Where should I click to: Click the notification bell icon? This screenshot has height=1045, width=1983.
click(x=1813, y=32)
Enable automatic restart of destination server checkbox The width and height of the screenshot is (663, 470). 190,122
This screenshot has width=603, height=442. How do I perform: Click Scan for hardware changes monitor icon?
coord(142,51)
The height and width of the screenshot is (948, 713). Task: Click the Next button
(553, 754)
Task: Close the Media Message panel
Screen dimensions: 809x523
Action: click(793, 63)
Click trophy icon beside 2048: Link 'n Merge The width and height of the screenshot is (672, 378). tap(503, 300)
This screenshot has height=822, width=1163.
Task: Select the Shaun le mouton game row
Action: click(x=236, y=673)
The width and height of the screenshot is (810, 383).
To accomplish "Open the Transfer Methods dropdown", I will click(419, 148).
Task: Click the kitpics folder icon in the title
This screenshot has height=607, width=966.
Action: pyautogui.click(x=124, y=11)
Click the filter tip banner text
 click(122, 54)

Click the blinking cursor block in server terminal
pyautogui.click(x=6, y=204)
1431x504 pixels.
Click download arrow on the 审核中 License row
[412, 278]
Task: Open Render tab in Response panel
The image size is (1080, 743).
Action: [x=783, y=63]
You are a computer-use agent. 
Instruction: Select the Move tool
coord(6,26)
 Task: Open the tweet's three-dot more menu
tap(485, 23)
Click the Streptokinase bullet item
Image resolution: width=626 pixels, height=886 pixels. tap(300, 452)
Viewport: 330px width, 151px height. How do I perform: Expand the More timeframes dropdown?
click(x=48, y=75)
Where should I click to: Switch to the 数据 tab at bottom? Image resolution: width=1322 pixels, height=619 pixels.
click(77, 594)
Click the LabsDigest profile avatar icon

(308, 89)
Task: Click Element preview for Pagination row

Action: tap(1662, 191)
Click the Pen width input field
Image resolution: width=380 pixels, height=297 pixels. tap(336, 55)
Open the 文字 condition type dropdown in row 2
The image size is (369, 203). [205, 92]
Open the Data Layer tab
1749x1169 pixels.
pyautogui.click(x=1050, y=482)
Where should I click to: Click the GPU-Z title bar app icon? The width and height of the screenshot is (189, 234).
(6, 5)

--- --- ---

**What you are asked to do**
Please copy all of the lines above without changing anything in them.

**Answer to the problem**
Where should I click to: Click the notification bell icon? This screenshot has height=1045, width=1983.
click(x=1813, y=32)
Enable automatic restart of destination server checkbox The width and height of the screenshot is (663, 470). 190,122
This screenshot has width=603, height=442. How do I perform: Click Scan for hardware changes monitor icon?
coord(142,51)
The height and width of the screenshot is (948, 713). Task: Click the Next button
(553, 754)
Task: Close the Media Message panel
Screen dimensions: 809x523
Action: click(793, 63)
Click trophy icon beside 2048: Link 'n Merge The width and height of the screenshot is (672, 378). tap(503, 300)
This screenshot has height=822, width=1163.
Task: Select the Shaun le mouton game row
Action: click(x=236, y=673)
The width and height of the screenshot is (810, 383).
To accomplish "Open the Transfer Methods dropdown", I will click(419, 148).
Task: Click the kitpics folder icon in the title
This screenshot has height=607, width=966.
Action: pyautogui.click(x=124, y=11)
Click the filter tip banner text
 click(122, 54)

Click the blinking cursor block in server terminal
pyautogui.click(x=6, y=204)
1431x504 pixels.
Click download arrow on the 审核中 License row
[412, 278]
Task: Open Render tab in Response panel
The image size is (1080, 743).
Action: [x=783, y=63]
You are a computer-use agent. 
Instruction: Select the Move tool
coord(6,26)
 Task: Open the tweet's three-dot more menu
tap(485, 23)
Click the Streptokinase bullet item
Image resolution: width=626 pixels, height=886 pixels. tap(300, 452)
Viewport: 330px width, 151px height. How do I perform: Expand the More timeframes dropdown?
click(x=48, y=75)
Where should I click to: Switch to the 数据 tab at bottom? Image resolution: width=1322 pixels, height=619 pixels.
click(77, 594)
Click the LabsDigest profile avatar icon

(308, 89)
Task: Click Element preview for Pagination row

Action: tap(1662, 191)
Click the Pen width input field
Image resolution: width=380 pixels, height=297 pixels. tap(336, 55)
Open the 文字 condition type dropdown in row 2
The image size is (369, 203). [205, 92]
Open the Data Layer tab
1749x1169 pixels.
pyautogui.click(x=1050, y=482)
Where should I click to: Click the GPU-Z title bar app icon? The width and height of the screenshot is (189, 234).
(6, 5)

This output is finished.